[EXERCISE PROMPT]
The following entries should be restated word for word, pictures excluded.

[TASK DATA]
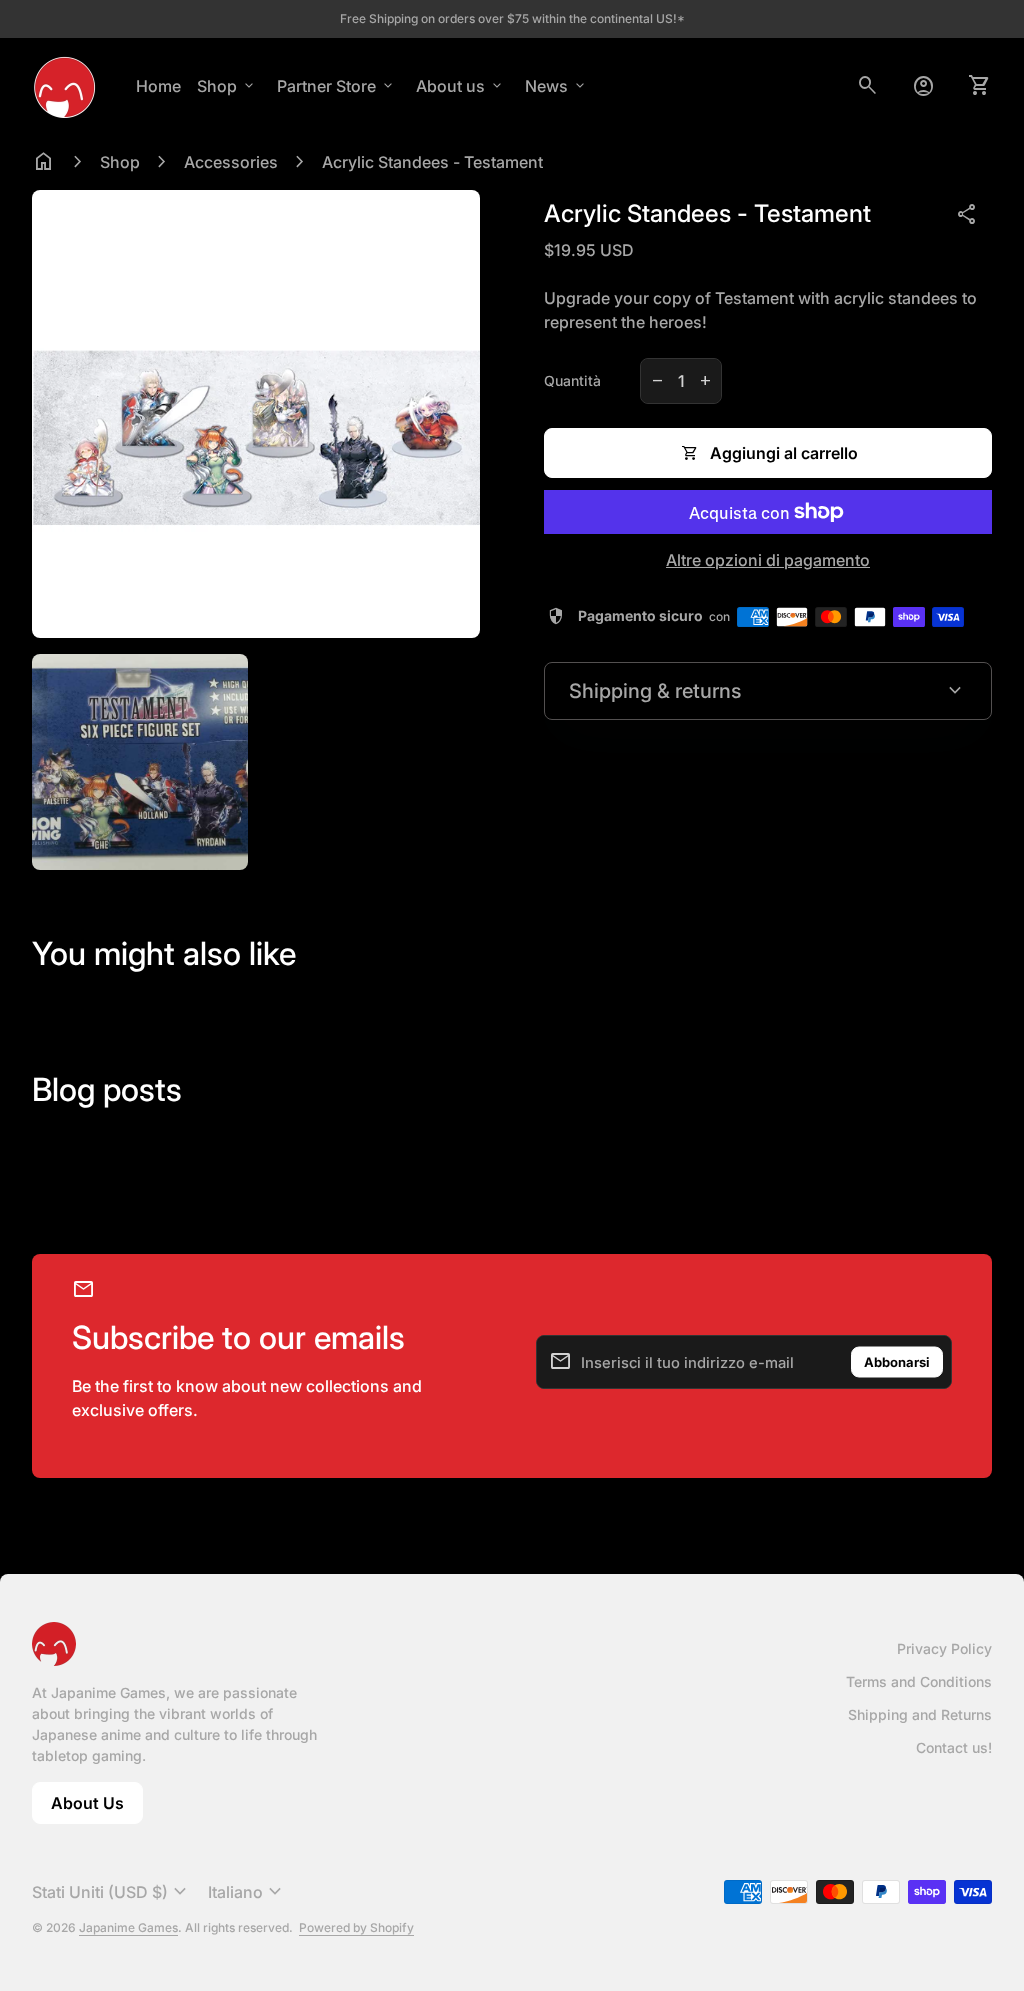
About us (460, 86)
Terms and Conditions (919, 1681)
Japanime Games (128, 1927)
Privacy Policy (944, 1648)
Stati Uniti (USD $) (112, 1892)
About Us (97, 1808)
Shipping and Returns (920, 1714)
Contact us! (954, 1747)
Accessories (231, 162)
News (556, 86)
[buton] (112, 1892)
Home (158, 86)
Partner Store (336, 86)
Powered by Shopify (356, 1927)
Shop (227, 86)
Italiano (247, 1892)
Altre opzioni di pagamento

[SOLUTION FOR THIS PROBLEM]
About us (460, 86)
Terms and Conditions (919, 1681)
Japanime Games (128, 1927)
Privacy Policy (944, 1648)
Stati Uniti (USD $) (112, 1892)
About Us (97, 1808)
Shipping and Returns (920, 1714)
Contact us! (954, 1747)
Accessories (231, 162)
News (556, 86)
[buton] (112, 1892)
Home (158, 86)
Partner Store (336, 86)
Powered by Shopify (356, 1927)
Shop (227, 86)
Italiano (247, 1892)
Altre opzioni di pagamento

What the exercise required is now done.